Split ODE Problems

# Split ODE Problems

## Mathematical Specification of a Split ODE Problem

To define a SplitODEProblem, you simply need to give a two functions functions $f_1$ and $f_2$ along with an initial condition $u₀$ which define an ODE:

$\frac{du}{dt} = f_1(u,p,t) + f_2(u,p,t)$

f should be specified as f(u,p,t) (or in-place as f(du,u,p,t)), and u₀ should be an AbstractArray (or number) whose geometry matches the desired geometry of u. Note that we are not limited to numbers or vectors for u₀; one is allowed to provide u₀ as arbitrary matrices / higher dimension tensors as well.

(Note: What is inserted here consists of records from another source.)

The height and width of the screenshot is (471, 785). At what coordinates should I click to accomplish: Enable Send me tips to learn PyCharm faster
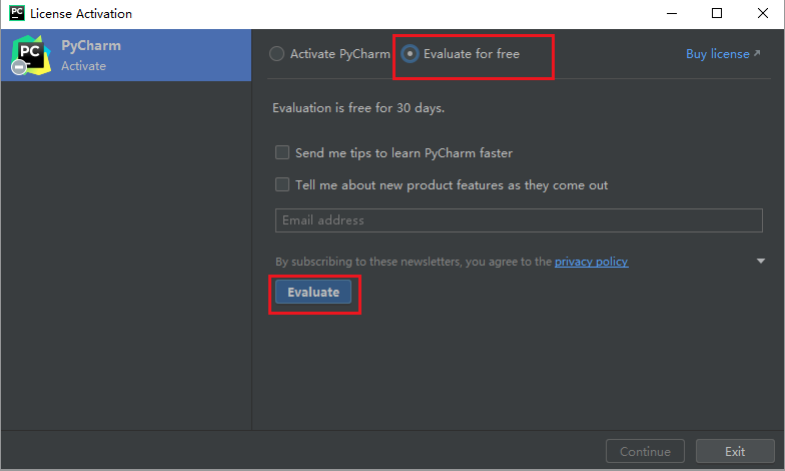[x=283, y=153]
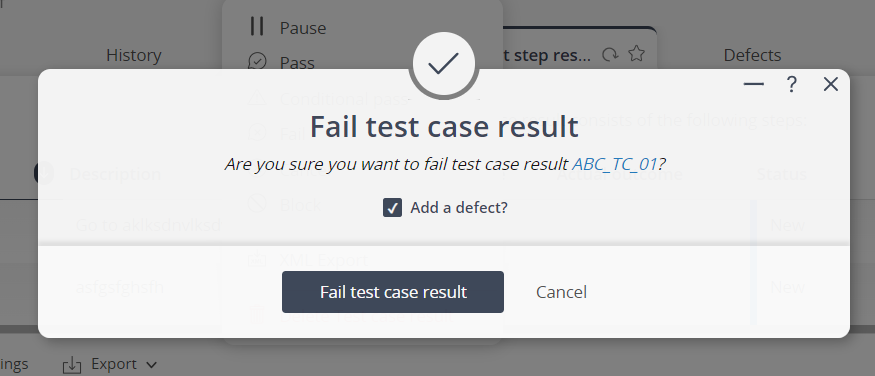The height and width of the screenshot is (376, 875).
Task: Open the Defects tab
Action: tap(752, 55)
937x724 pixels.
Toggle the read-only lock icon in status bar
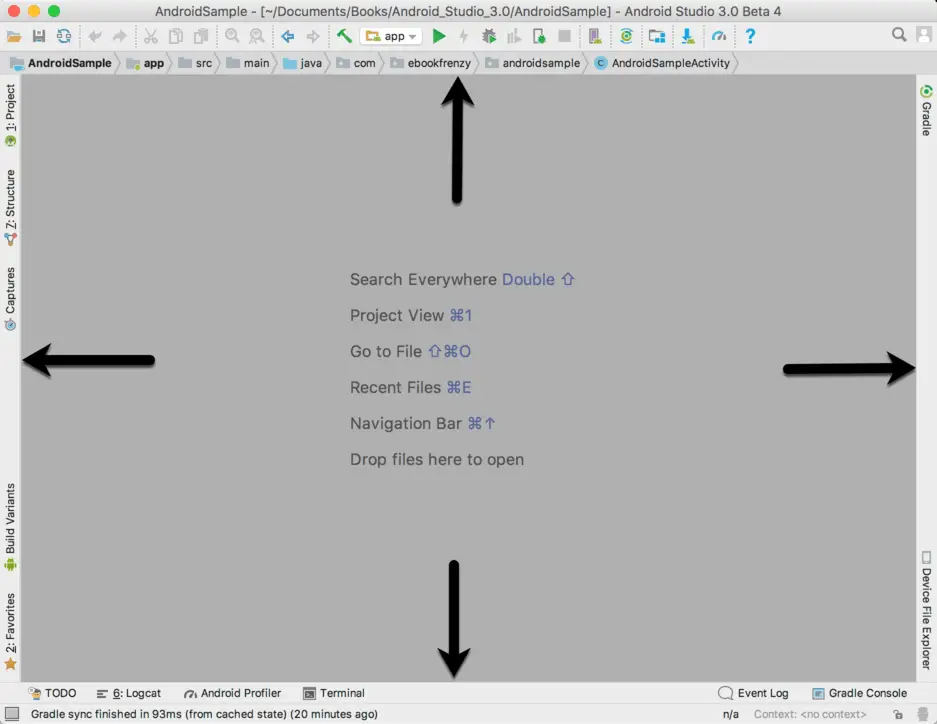(898, 714)
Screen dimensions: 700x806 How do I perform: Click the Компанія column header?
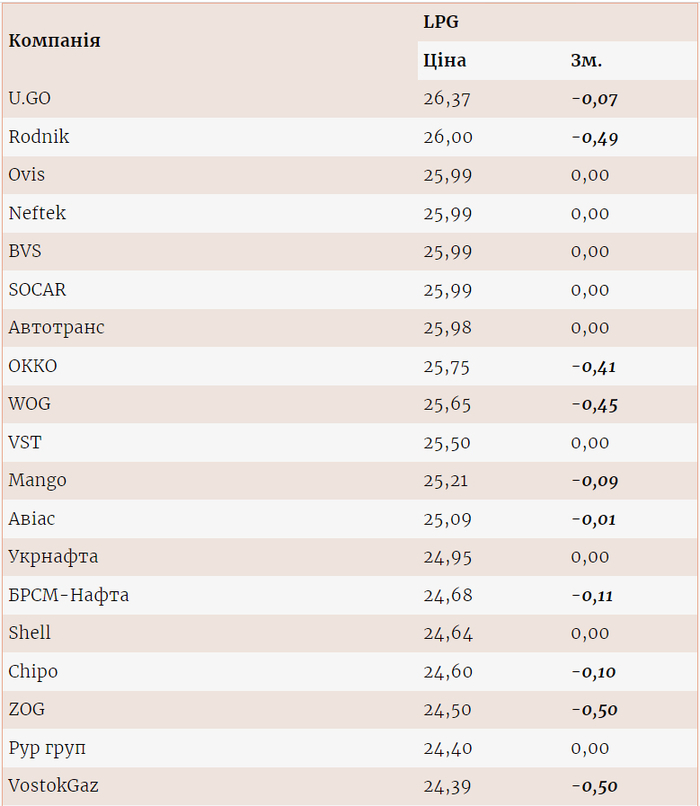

Many splits are at least partially linear. That is the equation:

$\frac{du}{dt} = f_1(u,p,t) + f_2(u,p,t)$

For how to define a function as linear, see the documentation for the DiffEqOperators.

### Constructors

SplitODEProblem{isinplace}(f1,f2,u0,tspan;kwargs...)

### Fields

• f1, f2: The functions in the ODE.

• u0: The initial condition.

• tspan: The timespan for the problem.

• callback: A callback to be applied to every solver which uses the problem. Defaults to nothing.

• mass_matrix: The mass-matrix. Defaults to I, the UniformScaling identity matrix.